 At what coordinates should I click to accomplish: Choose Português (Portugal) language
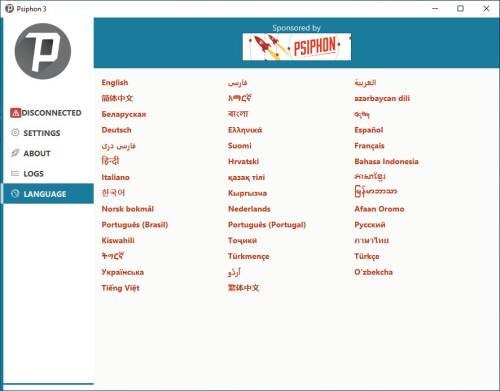267,225
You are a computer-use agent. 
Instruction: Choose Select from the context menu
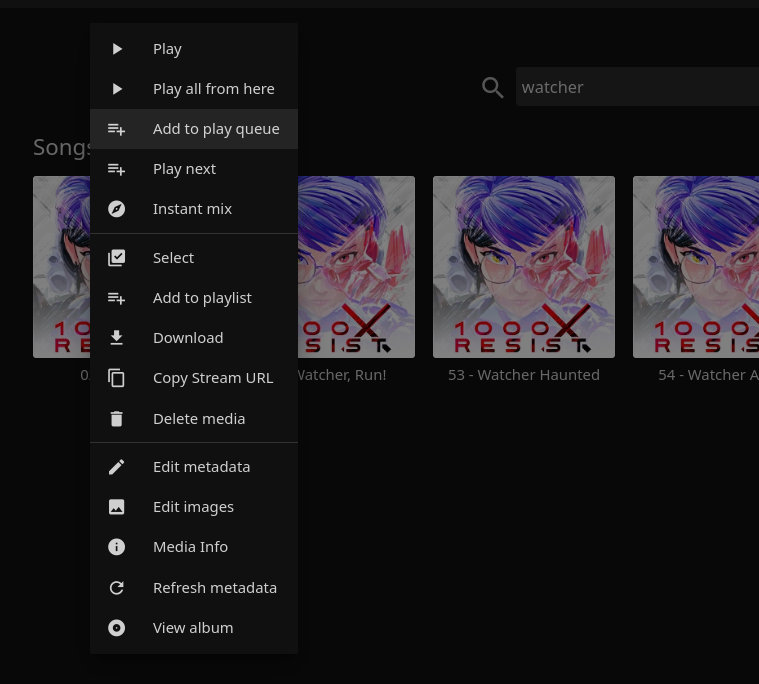point(173,258)
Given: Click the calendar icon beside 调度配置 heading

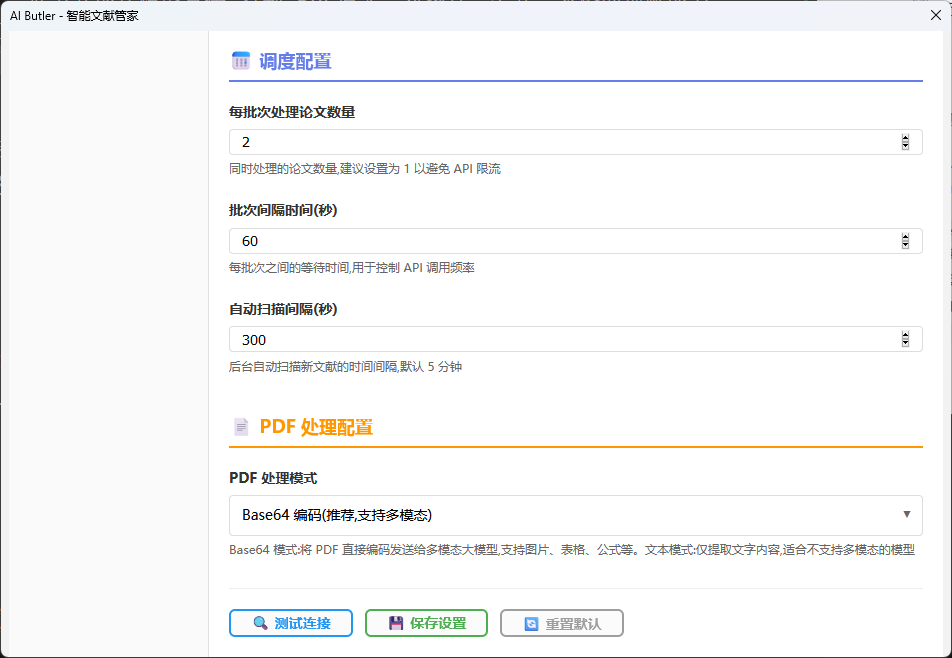Looking at the screenshot, I should (241, 60).
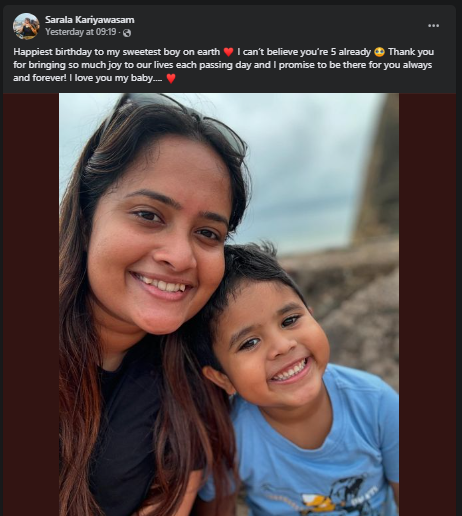Viewport: 462px width, 516px height.
Task: Open the mother and son photo
Action: tap(229, 305)
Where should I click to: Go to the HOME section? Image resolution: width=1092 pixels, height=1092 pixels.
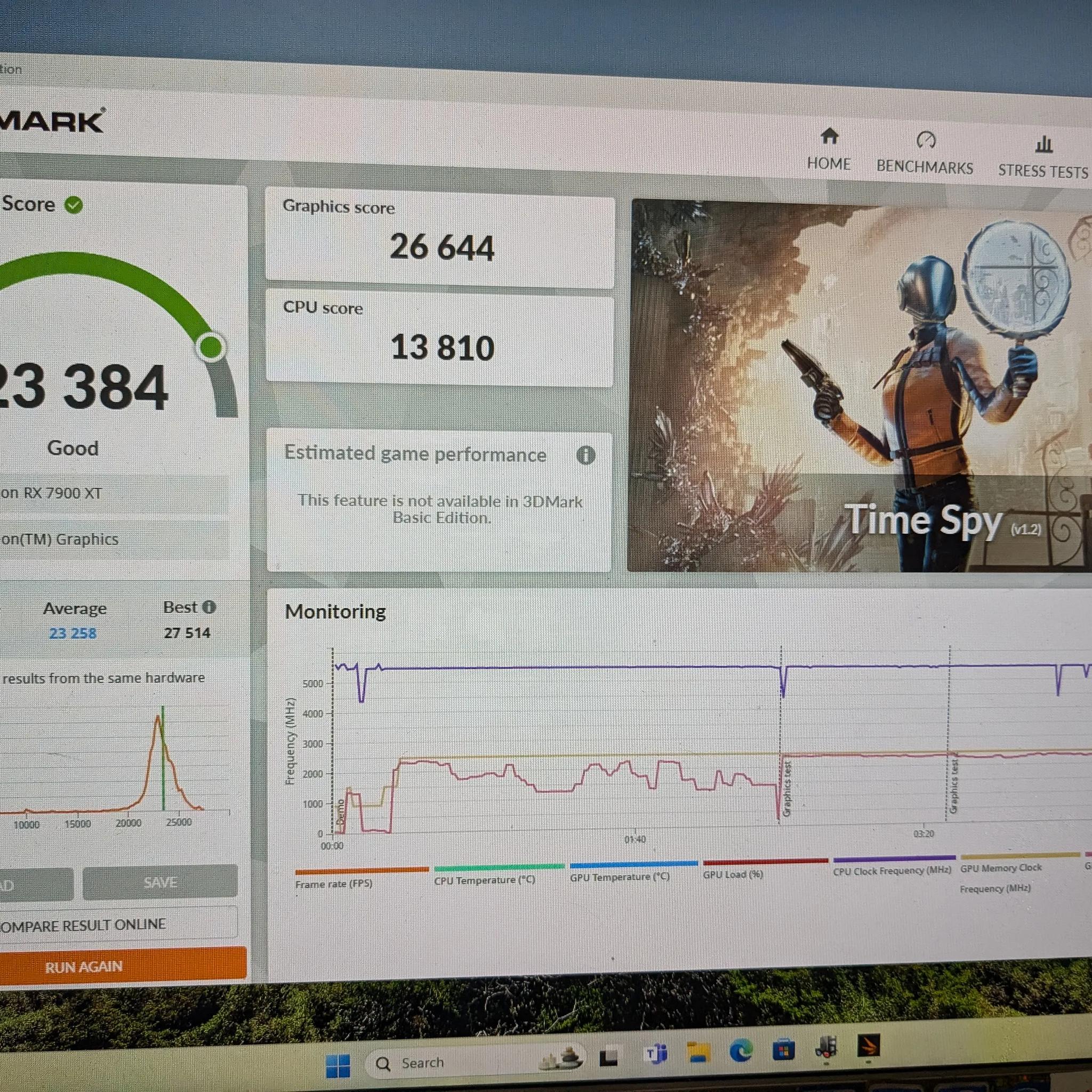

----

# [PROBLEM REQUIREMENTS]
Transcribe every row above word for word, leaving the pictures out.

# [WRITTEN RESPONSE]
 At what coordinates should I click to accomplish: Choose Português (Portugal) language
267,225
You are a computer-use agent. 
Instruction: Choose Select from the context menu
point(173,258)
Given: Click the calendar icon beside 调度配置 heading

Looking at the screenshot, I should (241, 60).
Viewport: 462px width, 516px height.
Task: Open the mother and son photo
Action: tap(229, 305)
Where should I click to: Go to the HOME section? Image resolution: width=1092 pixels, height=1092 pixels.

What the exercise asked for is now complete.